Three friends become entangled in a series of mind games as they argue over what they should do when a local Sheriff comes looking for the woman they find murdered in their isolated cabin
Bluff Knoll
Where screenwriters learn the form and logline their screen ideas.
Bluff Knoll
wilsondownunder:
>> but you?re certainly being a jackass
That is my defining characteristic and character flaw, alas!
I apologize for the tone of my earlier post.
But not the substance.
Regards and best wishes.
I can't comment as to whether you're stupid or not but you're certainly being a jackass
wilsondownunder:
I submit that the logline is no place to play "mind games" with script readers, producers, directors, agents or actors. We have got 5 seconds, 10 at the max to correctly inform -- not confuse them -- and hook their interest. Leaving them confused or wondering on any one word is the kiss of death, all the excuse they need to reject ours idea and move on.
Not then: the casual flow of the dramatic logic in your logline seems to be:
1] three friends find a body;
2] the sheriff comes by;
3] he suspects them. (ergo that is the motivation, the trigger, the only explanation for them to become...)

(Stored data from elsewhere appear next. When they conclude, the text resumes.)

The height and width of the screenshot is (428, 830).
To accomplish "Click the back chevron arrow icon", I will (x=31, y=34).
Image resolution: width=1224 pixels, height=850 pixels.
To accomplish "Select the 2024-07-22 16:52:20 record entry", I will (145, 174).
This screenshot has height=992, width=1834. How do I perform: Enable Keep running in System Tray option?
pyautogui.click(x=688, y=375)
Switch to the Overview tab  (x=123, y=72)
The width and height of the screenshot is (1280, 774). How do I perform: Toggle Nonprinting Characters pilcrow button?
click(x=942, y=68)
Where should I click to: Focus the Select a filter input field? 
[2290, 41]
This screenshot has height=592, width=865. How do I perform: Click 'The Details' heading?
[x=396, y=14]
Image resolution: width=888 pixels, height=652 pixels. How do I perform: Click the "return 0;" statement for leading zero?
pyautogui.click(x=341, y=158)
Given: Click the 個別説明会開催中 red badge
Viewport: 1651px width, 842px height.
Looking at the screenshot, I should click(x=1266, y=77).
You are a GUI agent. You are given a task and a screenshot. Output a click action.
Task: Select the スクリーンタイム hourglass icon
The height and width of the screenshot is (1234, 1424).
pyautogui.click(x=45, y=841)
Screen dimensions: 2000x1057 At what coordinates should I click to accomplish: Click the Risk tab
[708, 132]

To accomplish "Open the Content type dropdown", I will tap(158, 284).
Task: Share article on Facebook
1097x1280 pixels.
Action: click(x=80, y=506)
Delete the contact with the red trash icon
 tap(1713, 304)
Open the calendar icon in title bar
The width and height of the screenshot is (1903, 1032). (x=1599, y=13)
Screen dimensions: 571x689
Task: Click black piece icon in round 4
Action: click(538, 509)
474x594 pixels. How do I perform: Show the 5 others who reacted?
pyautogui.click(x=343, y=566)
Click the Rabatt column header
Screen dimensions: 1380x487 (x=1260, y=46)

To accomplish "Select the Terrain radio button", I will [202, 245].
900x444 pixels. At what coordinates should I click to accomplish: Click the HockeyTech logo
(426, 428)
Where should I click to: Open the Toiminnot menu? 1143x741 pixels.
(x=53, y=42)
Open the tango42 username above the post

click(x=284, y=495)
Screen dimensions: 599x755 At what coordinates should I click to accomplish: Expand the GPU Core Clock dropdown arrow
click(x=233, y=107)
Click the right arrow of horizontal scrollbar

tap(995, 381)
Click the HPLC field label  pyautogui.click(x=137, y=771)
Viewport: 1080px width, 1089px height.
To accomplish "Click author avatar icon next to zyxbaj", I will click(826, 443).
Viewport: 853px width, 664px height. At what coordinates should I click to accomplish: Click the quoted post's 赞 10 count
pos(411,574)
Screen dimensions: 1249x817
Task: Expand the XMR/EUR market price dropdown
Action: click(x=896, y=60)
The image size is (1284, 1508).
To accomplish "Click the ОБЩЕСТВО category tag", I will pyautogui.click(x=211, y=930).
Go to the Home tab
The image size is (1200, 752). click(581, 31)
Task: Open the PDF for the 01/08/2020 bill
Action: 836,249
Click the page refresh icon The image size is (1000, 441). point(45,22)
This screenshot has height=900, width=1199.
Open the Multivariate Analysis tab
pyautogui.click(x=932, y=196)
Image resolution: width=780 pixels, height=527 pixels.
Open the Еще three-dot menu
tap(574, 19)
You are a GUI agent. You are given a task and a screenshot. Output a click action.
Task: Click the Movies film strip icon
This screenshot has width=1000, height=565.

4] " entangled in mind games"
5] in order to prove their innocence.
Item 3] is the plot trigger for the mind games. It explains why they get "entangled in mind games." But it's not there, not explicitly stated in your logline. I have to infer it.
(I also have to infer 5]. But if I didn't have to infer 3] if 3] were explicit then 5] would be covered.)
Now if I've got this much of your logline wrong, then either:
1] Your logline isn't clear.
or
2] I am a stupid jackass who can't figure out the "obvious" doing a 5-second, cold reading of your logline.
If you opt for 2] how confident are you that your logline will not encounter more jackasses like me in the industry stupid enough not to see "the obvious"?